Guilty pleasure
Notes from last night's Jake Paul/Mike Tyson boxing match--and all the hype and more compelling action leading up to it.
For about a month, it was penciled into my mental calendar: the much-hyped boxing match between social media star-turned-boxer Jake Paul and former heavyweight champion Mike Tyson.
I’ve mostly been a casual boxing observer, going back to the first big fight I recall: Muhammad Ali’s shocking loss to Leon Spinks in 1978—a setback that Ali redeemed with a win reclaiming his champ status later that year.
Over the years, I’ve occasionally tuned in to the sport, though with an increasing sense that it represented a “guilty pleasure” of some kind.
Now that I’ve had about 24 hours to let Friday night’s Netflix special simmer, here are some observations:
I thought the heavily favored Paul would win, likely by knockout, though I wasn’t surprised by the unanimous decision. There was more downside for Paul in knocking out his much older (by over 30 years1) foe. What if he seriously hurt Tyson? What if his aggressiveness opened the door for Tyson to land a knockout punch himself? Much too tempting to play it safe, so that’s what Paul did on the way to his $40 million payday, double Tyson's take.
Tyson is noted for, among other things, saying, “Everyone has a plan until they get punched in the face.” On this night, his plan largely consisted of ducking punches from Paul, but not much else. This knockout avoidance was perfectly aligned with Paul’s conservative plan to jab, jab, jab, but not go for the big wallop.
This all made for a pretty boring fight, as Tyson appeared to inflict more damage on his boxing gloves, gnawing on them through each of the eight two-minute rounds.2 This “biting fixation,” as he termed it after the bout, is something former heavyweight champ Evander Holyfield is familiar with.
To underscore the generational gap between Paul and Tyson, here’s a story from January 18, 1997—when Jake was all of one day old. It previews the Tyson/Holyfield fight later that year:
The best shot delivered by Tyson was his slap of Paul’s face at the weigh-in on Thursday, a rather predictable part of the pre-match hype. By not retaliating, Paul exercised the same restraint that was his trademark inside the ring.
In those few instances when Tyson lunged toward Paul, my adrenaline and excitement surged—a primal reaction matched by the AT & T Stadium crowd’s collective roar in those moments. Could Tyson replicate his prior triumphs in the ring? It took only a few seconds to learn that, no, he most certainly could not.

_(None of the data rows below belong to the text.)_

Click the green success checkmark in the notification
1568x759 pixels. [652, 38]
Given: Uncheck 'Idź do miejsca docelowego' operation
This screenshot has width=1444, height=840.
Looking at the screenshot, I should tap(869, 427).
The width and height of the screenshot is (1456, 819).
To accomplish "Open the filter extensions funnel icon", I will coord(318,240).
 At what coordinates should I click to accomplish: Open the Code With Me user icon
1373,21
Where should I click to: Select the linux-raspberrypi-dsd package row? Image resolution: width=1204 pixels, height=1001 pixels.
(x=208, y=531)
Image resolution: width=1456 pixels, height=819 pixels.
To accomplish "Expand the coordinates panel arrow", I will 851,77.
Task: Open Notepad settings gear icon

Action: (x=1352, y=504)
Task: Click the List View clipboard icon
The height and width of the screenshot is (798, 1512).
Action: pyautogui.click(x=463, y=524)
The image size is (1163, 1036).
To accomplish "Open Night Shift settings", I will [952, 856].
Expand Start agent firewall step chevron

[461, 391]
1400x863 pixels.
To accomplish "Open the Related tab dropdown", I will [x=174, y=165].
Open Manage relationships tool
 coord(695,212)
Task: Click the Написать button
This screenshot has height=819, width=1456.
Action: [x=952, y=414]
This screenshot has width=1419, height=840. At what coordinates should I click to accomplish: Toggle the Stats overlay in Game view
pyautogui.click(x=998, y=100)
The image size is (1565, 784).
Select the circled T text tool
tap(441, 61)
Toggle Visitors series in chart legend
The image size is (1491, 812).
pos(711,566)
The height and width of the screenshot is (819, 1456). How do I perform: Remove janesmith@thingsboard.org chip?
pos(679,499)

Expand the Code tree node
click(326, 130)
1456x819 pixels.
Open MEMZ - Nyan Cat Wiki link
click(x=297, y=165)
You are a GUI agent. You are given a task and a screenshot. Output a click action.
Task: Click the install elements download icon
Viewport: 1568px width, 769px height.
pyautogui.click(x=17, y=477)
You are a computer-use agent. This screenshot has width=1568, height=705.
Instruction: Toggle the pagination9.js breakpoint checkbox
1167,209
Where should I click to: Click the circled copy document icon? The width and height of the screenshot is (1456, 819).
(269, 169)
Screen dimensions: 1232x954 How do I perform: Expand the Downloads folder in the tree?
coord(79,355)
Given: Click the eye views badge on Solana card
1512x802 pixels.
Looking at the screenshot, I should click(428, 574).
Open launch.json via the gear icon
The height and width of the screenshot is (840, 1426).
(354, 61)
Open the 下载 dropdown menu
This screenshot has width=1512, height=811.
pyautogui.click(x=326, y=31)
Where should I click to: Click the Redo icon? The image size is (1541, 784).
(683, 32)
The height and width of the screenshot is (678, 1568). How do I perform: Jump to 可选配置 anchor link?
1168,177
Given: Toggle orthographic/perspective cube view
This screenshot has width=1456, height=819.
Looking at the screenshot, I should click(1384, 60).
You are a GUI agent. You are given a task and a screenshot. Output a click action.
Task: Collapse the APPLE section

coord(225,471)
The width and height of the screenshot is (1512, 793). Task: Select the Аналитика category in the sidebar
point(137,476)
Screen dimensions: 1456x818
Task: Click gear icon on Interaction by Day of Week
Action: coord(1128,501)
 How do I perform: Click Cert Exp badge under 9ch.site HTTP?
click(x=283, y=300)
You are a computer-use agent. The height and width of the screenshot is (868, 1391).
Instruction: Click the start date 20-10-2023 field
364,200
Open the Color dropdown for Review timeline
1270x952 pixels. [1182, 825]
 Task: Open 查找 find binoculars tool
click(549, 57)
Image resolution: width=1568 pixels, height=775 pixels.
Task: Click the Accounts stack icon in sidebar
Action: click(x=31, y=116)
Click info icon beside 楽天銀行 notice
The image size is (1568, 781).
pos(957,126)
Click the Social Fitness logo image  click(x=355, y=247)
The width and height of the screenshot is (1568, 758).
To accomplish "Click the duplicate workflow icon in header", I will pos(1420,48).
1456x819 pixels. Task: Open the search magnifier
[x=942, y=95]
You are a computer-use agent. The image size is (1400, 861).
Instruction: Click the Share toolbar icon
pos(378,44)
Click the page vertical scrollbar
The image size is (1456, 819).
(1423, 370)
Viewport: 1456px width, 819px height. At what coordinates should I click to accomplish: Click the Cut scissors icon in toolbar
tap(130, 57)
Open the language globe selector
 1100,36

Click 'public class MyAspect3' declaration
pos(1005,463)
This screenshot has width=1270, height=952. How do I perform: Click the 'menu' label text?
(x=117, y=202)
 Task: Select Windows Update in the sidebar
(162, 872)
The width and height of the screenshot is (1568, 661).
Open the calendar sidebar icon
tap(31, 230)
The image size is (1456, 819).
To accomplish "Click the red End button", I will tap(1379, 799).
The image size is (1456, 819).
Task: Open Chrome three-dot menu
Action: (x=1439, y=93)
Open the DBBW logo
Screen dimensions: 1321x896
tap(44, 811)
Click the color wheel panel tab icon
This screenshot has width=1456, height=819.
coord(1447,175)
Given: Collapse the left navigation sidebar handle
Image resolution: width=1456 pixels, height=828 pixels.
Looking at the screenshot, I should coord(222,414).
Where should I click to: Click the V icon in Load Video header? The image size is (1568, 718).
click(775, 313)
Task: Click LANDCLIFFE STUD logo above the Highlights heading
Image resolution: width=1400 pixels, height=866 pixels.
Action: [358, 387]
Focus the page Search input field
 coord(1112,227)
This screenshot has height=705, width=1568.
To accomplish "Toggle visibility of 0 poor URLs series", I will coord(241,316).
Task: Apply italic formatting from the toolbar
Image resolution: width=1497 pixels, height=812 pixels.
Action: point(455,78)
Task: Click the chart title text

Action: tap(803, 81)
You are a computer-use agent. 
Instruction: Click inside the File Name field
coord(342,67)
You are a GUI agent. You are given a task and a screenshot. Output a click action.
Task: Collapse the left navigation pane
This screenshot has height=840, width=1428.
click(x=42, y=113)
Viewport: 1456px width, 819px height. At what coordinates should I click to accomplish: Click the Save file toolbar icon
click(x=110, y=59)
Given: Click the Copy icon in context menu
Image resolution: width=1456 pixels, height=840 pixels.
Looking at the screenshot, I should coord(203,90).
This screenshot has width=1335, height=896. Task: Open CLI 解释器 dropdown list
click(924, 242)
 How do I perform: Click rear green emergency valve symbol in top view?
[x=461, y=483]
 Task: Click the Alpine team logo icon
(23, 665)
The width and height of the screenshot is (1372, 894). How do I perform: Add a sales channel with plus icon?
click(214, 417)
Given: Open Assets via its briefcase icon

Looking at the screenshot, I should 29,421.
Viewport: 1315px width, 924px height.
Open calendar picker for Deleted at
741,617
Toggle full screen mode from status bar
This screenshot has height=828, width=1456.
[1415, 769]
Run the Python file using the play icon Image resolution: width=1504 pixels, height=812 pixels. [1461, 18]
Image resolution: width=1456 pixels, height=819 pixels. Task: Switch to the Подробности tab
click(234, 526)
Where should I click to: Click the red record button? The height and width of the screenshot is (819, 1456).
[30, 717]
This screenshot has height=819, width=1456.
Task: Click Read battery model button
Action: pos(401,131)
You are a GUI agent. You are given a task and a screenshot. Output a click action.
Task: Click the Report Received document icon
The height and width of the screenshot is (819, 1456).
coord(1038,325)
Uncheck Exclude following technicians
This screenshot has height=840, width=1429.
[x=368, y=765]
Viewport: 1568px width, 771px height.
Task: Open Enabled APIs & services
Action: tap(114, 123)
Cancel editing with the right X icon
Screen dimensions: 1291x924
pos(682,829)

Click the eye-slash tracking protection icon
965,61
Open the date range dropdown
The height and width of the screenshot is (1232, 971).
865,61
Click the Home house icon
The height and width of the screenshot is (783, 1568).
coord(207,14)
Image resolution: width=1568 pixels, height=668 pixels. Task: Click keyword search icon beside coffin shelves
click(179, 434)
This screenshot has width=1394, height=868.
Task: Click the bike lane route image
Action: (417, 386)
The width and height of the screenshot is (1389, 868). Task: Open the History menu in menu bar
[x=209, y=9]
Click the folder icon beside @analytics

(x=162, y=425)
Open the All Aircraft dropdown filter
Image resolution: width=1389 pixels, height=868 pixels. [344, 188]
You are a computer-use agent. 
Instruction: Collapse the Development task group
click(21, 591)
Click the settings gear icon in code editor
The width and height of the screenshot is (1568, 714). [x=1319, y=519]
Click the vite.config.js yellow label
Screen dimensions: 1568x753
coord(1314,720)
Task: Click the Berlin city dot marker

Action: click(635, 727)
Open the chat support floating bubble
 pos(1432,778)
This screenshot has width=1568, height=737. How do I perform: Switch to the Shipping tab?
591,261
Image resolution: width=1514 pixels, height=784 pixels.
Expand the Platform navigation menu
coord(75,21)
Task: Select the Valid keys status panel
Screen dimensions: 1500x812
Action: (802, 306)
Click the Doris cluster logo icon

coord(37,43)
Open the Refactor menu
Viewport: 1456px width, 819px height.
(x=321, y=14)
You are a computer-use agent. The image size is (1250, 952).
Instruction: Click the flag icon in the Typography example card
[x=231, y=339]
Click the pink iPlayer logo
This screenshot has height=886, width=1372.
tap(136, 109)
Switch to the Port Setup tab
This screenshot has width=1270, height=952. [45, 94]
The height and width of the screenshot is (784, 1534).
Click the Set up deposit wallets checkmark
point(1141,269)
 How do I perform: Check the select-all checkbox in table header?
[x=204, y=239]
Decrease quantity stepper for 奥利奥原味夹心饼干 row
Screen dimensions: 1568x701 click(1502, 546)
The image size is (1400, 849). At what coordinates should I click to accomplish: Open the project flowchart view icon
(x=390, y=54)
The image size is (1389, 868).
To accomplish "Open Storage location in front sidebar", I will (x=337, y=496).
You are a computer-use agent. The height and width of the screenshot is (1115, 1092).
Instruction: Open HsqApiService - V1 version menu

The three other bouts leading up to the main event made for much more compelling action, especially the rock ’em, sock ’em fight between Ireland's Katie Taylor and Amanda Serrano, who hails from Puerto Rico.
I thought Serrano should’ve gotten credited with the win; she landed about 50% more punches than Taylor. But it was Taylor who got the split-decision victory. Here’s the pre-match screenshot of these two determined athletic warriors:You can find the bloody images of Taylor and Serrano elsewhere, if you’d like. I’ll wrap things up with this commercial from my childhood, a close approximation of their slugfest:
Paul, at 27 years old, and Tyson, at 58, marked the biggest age differential in professional boxing history. In other terms: 11,159 days separated them. That’s nearly one billion seconds—somewhere around 964 million, to be a bit more precise.
A normal boxing round is three minutes. The shorter rounds helped Tyson make it through, though he looked weary from the get-go.